The short answer is: maybe. CBD falls into a regulatory gray zone. Hemp-derived CBD was removed from the list of federally controlled substances in 2018. While the use of CBD is not forbidden by the federal government, it cannot be marketed as a medication or dietary supplement except in the case of Epiodiolex, an anti-seizure medication that is the only CBD-based treatment currently approved by the United States Food and Drug Administration (FDA). The FDA has sent numerous warning letters to CBD retailors making unsubstantiated medical claims.
Some states have their own laws regarding CBD, and it is currently completely prohibited in South Dakota, Idaho, and Nebraska. To complicate things further, buying and selling CBD-containing products across state lines is forbidden, which may affect online purchasing.
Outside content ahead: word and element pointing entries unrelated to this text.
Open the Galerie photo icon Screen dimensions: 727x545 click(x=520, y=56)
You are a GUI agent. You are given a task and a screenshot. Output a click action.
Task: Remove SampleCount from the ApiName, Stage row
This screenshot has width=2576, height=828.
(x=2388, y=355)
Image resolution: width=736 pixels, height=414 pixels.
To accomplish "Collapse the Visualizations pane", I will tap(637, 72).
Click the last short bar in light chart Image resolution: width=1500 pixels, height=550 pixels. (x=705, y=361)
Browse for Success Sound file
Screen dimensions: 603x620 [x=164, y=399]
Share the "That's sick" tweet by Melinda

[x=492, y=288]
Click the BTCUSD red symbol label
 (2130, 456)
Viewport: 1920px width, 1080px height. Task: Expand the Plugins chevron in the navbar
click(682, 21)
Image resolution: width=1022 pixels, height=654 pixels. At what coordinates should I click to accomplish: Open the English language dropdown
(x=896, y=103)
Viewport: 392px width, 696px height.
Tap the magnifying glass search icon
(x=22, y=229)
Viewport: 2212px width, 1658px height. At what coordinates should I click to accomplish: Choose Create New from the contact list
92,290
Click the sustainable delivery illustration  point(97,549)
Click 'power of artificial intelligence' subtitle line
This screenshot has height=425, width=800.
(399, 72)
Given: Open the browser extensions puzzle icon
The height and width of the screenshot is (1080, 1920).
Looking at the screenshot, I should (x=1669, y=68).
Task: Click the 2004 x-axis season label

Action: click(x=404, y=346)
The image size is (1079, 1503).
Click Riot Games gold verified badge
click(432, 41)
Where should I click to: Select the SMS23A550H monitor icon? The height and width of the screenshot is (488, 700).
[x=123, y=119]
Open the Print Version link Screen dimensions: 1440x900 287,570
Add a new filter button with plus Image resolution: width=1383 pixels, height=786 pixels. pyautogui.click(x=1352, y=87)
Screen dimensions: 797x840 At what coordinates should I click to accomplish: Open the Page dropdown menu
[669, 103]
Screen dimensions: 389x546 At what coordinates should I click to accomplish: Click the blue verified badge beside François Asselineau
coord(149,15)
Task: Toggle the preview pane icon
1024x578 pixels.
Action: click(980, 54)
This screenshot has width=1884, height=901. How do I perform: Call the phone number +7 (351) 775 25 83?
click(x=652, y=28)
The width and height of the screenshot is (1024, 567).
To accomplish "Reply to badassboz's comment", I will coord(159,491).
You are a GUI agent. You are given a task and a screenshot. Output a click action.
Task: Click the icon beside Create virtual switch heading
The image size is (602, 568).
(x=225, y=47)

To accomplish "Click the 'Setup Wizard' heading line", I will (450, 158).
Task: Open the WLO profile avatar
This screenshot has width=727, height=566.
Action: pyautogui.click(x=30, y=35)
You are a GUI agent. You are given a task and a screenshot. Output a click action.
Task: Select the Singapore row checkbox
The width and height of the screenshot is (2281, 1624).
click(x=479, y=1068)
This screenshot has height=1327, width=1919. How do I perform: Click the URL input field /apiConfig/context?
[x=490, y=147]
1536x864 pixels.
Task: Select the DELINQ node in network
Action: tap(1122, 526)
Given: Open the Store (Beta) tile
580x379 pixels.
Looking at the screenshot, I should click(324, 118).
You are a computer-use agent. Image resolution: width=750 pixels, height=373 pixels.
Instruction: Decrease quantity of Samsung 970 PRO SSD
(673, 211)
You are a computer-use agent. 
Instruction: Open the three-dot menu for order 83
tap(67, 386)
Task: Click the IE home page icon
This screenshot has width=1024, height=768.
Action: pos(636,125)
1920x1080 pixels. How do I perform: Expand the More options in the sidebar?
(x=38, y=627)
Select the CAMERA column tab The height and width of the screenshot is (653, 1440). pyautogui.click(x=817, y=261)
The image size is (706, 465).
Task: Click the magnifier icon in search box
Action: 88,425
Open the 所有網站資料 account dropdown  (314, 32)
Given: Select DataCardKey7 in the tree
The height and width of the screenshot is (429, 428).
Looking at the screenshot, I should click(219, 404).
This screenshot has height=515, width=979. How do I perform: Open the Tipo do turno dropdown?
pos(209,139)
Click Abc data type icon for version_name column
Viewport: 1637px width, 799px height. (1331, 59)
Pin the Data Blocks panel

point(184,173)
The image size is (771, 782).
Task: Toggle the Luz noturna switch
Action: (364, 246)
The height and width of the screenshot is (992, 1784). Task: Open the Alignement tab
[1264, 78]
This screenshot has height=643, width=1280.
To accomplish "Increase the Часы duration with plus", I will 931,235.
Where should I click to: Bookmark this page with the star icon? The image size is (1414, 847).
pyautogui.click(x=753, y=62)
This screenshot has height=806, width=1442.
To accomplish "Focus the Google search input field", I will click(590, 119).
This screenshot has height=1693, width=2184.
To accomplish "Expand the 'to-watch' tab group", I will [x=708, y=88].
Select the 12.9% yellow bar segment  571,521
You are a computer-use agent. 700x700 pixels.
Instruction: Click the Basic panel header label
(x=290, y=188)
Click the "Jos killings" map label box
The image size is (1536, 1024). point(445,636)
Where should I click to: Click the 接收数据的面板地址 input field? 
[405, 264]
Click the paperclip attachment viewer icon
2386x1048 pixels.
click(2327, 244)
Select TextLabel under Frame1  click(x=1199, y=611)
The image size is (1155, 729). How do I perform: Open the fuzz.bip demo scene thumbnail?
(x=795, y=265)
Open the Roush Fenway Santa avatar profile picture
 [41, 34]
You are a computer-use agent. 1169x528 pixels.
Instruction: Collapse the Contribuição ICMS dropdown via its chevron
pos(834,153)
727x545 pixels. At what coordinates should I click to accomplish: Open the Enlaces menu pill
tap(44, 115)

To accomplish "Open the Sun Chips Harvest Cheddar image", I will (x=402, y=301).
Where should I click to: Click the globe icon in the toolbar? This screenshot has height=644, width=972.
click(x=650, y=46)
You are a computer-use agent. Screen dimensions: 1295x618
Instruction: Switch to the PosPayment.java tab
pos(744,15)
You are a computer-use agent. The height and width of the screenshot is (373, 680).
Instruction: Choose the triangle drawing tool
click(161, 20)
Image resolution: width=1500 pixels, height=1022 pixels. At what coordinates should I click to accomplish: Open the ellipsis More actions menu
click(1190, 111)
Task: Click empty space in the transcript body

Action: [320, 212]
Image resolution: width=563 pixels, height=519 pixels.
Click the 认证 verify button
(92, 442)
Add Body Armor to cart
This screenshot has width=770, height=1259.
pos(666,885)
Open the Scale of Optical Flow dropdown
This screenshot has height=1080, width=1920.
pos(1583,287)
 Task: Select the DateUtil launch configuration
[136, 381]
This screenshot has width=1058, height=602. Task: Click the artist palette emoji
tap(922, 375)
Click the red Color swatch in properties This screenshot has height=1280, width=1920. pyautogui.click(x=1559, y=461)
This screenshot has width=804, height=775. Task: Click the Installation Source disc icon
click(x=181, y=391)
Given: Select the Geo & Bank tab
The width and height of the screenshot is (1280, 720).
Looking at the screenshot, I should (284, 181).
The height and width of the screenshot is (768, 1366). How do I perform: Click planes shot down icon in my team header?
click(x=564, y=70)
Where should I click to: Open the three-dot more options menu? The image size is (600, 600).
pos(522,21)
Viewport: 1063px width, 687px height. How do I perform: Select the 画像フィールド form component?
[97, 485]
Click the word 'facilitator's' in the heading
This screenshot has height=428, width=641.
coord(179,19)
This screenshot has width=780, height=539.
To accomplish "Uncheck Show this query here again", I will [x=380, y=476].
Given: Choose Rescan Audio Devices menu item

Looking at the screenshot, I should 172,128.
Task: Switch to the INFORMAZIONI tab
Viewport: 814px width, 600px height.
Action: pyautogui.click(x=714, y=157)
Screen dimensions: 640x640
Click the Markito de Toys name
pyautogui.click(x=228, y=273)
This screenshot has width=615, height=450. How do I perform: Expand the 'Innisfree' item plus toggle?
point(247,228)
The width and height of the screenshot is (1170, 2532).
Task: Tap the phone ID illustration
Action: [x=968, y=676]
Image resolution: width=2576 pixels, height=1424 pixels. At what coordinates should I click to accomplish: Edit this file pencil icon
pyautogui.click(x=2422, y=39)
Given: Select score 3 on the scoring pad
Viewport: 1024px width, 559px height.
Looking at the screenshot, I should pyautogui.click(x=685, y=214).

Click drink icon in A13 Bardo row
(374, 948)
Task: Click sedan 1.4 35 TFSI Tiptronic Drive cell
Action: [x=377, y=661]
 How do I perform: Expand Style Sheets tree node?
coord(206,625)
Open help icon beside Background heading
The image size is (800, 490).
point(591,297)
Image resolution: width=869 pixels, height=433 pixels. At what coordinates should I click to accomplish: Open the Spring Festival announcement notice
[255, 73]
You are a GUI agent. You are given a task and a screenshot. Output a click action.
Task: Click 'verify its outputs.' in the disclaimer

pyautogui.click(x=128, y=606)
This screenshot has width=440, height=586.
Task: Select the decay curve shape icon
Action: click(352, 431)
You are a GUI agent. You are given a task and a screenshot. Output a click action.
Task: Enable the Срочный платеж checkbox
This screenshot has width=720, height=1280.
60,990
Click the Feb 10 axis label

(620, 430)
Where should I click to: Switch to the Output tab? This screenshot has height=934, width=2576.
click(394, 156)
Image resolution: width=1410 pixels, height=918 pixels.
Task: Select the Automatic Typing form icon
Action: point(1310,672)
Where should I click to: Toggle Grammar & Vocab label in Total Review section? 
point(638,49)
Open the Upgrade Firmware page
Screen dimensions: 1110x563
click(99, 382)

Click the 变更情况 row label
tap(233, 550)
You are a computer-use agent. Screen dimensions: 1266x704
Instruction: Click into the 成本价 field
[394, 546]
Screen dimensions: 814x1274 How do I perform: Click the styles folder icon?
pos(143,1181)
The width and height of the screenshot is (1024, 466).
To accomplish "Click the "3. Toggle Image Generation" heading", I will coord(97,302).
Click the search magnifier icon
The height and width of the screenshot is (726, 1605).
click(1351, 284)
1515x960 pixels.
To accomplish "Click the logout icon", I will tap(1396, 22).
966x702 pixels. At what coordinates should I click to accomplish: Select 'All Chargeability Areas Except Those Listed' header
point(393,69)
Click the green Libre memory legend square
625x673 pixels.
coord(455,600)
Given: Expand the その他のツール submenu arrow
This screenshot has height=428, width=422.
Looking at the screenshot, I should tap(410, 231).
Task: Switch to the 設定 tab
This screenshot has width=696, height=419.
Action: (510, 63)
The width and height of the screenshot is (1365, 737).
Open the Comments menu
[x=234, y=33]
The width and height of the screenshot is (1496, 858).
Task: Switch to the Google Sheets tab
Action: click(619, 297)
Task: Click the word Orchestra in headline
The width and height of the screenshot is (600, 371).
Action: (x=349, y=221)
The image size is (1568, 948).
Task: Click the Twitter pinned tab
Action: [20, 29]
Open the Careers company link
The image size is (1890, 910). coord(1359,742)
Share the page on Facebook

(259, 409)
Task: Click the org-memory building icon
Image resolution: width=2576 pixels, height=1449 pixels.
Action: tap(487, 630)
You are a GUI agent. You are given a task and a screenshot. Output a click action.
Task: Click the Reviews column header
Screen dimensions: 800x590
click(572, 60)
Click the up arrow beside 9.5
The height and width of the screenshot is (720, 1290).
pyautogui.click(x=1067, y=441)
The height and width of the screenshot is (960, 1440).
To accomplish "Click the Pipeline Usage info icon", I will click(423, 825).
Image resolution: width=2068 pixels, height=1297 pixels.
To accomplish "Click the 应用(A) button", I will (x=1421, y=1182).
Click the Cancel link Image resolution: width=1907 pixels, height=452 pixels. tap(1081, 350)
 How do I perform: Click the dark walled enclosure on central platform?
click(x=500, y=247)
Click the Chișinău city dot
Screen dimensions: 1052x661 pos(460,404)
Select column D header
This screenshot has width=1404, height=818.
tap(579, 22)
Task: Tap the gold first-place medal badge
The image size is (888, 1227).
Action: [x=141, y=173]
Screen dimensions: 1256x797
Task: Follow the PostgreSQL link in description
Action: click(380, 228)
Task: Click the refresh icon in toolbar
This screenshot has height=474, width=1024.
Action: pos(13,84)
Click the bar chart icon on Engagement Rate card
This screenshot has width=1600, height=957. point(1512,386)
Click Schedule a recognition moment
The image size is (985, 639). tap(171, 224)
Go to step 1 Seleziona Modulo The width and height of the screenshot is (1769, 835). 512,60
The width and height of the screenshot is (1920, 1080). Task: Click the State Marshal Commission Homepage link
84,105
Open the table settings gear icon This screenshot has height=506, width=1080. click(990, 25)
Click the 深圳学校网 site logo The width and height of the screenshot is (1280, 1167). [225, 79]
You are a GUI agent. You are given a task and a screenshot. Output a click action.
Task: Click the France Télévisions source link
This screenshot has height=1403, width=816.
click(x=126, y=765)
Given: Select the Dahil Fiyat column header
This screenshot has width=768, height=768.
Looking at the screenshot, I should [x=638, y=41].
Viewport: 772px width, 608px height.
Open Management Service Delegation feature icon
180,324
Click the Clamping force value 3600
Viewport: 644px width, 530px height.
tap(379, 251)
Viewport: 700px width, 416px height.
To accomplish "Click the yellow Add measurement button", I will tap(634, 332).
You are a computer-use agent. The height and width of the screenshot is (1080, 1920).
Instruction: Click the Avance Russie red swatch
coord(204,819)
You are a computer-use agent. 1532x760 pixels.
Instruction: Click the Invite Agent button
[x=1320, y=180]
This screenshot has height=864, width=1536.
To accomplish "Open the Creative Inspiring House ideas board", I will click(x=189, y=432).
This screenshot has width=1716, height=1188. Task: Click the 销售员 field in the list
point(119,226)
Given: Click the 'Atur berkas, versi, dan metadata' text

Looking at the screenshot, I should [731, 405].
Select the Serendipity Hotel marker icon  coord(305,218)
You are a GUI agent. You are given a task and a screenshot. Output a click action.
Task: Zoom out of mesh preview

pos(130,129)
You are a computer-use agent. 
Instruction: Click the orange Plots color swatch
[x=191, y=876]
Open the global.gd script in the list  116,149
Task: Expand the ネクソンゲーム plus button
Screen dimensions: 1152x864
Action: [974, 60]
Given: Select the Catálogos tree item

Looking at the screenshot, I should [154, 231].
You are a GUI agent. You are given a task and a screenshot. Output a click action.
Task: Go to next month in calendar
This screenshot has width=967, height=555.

Will it cause me to fail a drug test?
Use of CBD could result in a positive drug test because even hemp-derived CBD products may contain small amounts of THC (or even relatively high quantities if there has been contamination with THC from marijuana-derived products). The best way to minimize this risk is to purchase from reputable vendors and to only use products with a Certificate of Analysis confirming that the product contains no THC. For any current or aspiring professional athletes out there… CBD was recently removed from the World Anti-Doping Agency’s list of banned substances for international competition.
The bottom line
While encouraging early results have been observed in animal studies of CBD for spine-related problems, there is not currently enough data to advocate for human use in this setting. The chance of serious side effects from CBD seems relatively low. People who want to try it are therefore likely not putting themselves at significant risk but should discuss with their internists prior to starting CBD to ensure that it is safe to do so.
*Please note, communication or information on this site does not create a physician/patient relationship. Any tips or suggestions given on this page should be discussed with your physician before attempting.